**PAGE EXCERPT:**
## Begin

In the first of a special two-part series on the 10 current planning law issues every practitioner should know, Carl Dyer runs through numbers one to five
1. Change is constant
The old saying “the times they are a-changin” was never more true than it is of planning. The law is changing all the time.
There has been a growing realisation for some years that our planning system has not been delivering the level of development at a pace that the country’s economy requires if it is to compete internationally. The need to “do something” has to be reconciled with an understandable political desire not to upset too many people at once. The result has been a slow drip-feed of legislative amendments to the Town and Country Planning Act 1990, to the point where Sweet & Maxwell’s Encyclopaedia of Planning Law and Practice now runs to nine volumes plus a separate index.
Most recently, less than a week after the Housing & Planning Act 2016 (“the 2016 Act”) finally received royal assent (and before the civil servants of the Department of Communities and Local Government even had a composite copy of the new legislation) the Queen’s Speech opening the 2016/2017 session of parliament was already promising further reforms in the coming legislative session.
It is doubtful there is a practitioner alive who could claim with a straight face to know all aspects of planning law. All mere mortals can do is strive to keep up, and try to anticipate the next developments.
As one example, the planning regime is in the middle of a battle between two schools of thought: those who wish to address an immediate problem by seeking to impose affordable housing requirements; and those who wish to address the long-term shortage of housing by encouraging more house building, and providing exceptions to those policies.
There have been three separate changes in quick succession. They are unlikely to be the last.
2. Affordable housing: small sites
The first of these changes took the form of a written ministerial statement (“WMS”) made by the secretary of state for communities and local government in parliament on 28 November 2014.
This statement imposed a threshold below which local planning authorities could not require affordable housing to be imposed or tariff contributions to be levied. The threshold was a scheme of 10 dwellings or 1,000 sq m (10,800 sq ft). (There was a lower five-dwelling threshold for rural sites.) The government’s intention was to encourage small-scale developers to build more small sites to contribute to housing supply, unburdened by the need to pay tariff-style contributions to the local planning authority, or to provide affordable housing units that might make schemes unviable.

## End

**DATASET ROWS:**
## Begin

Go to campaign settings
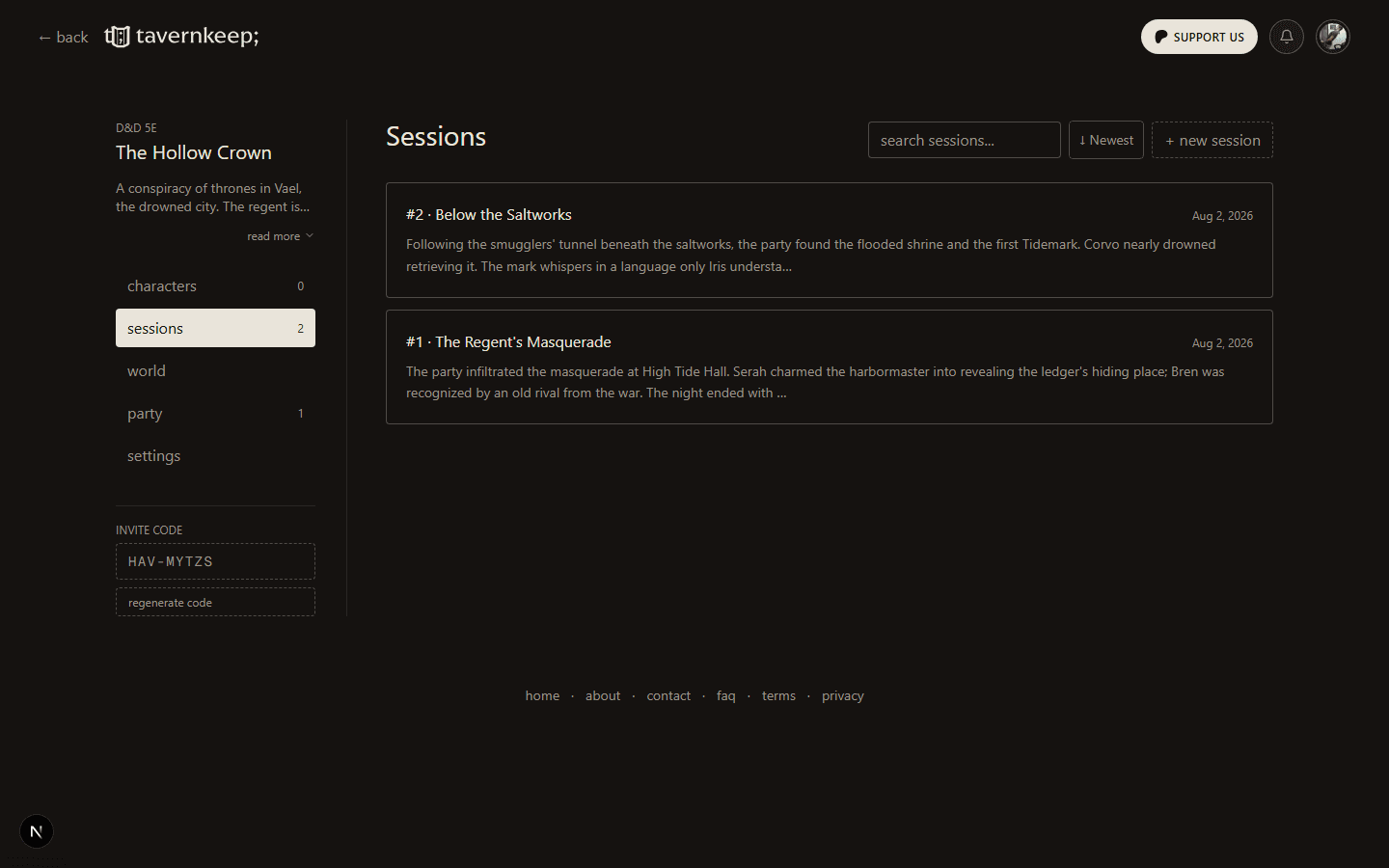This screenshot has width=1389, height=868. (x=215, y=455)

## End
## Begin

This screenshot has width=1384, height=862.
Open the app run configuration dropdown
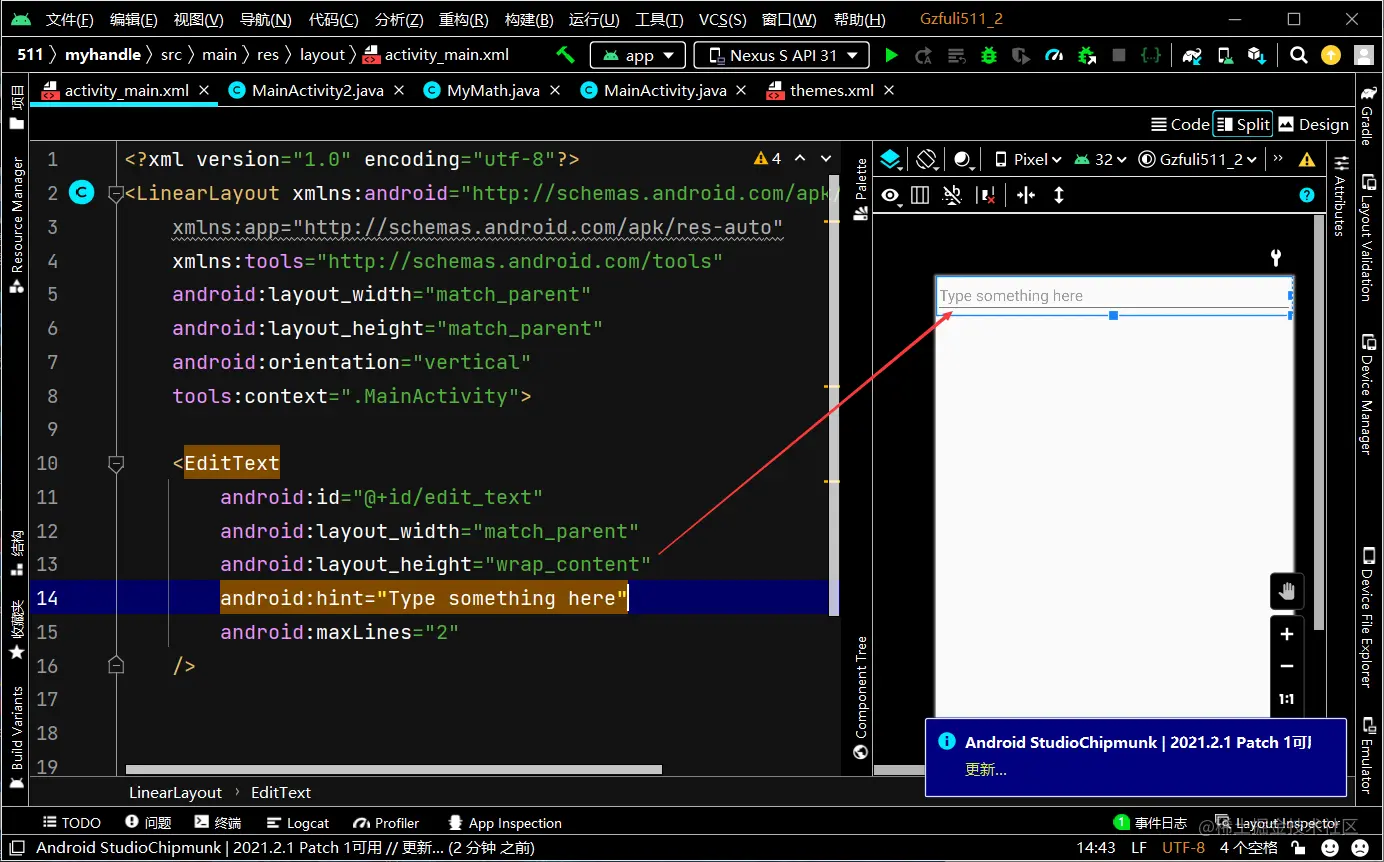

## End

**TASK REQUIREMENTS:**
• 1. Reproduce the planning law article word for word, everything from "In the first" down to "a separate index.".
• 2. List every word or phrase that appears inside quotation marks in the planning law article.
• 3. Extend the planning law article, picking up after its final sentence.

**THE ANSWERS:**
• 1.
In the first of a special two-part series on the 10 current planning law issues every practitioner should know, Carl Dyer runs through numbers one to five
1. Change is constant
The old saying “the times they are a-changin” was never more true than it is of planning. The law is changing all the time.
There has been a growing realisation for some years that our planning system has not been delivering the level of development at a pace that the country’s economy requires if it is to compete internationally. The need to “do something” has to be reconciled with an understandable political desire not to upset too many people at once. The result has been a slow drip-feed of legislative amendments to the Town and Country Planning Act 1990, to the point where Sweet & Maxwell’s Encyclopaedia of Planning Law and Practice now runs to nine volumes plus a separate index.

• 2.
- the times they are a-changin
- do something
- the 2016 Act
- WMS

• 3.
The guidance took effect and became a material consideration under the National Planning Policy Framework, to which local planning authorities were required to have regard when making a determination of a planning application under the 1990 Act.
Two local planning authorities – West Berkshire District Council and Reading Borough Council – challenged that policy on a variety of grounds: that it was inconsistent with the statutory planning regime; that the secretary of state had failed to take into account necessary material considerations; that the consultation on the proposals was legally inadequate; that the secretary of state failed properly to assess the impact of the proposal on persons with protected characteristics, contrary to section 149 of the Equality Act 2010; and that the policy was irrational.
At the High Court, Holgate J found against the secretary of state on the first four grounds (as a consequence of which, he made no determination on the irrationality ground) and quashed the WMS (West Berkshire District Council and another v Secretary of State for Communities and Local Government [2015] EWHC 2222 (Admin); [2015] PLSCS 242).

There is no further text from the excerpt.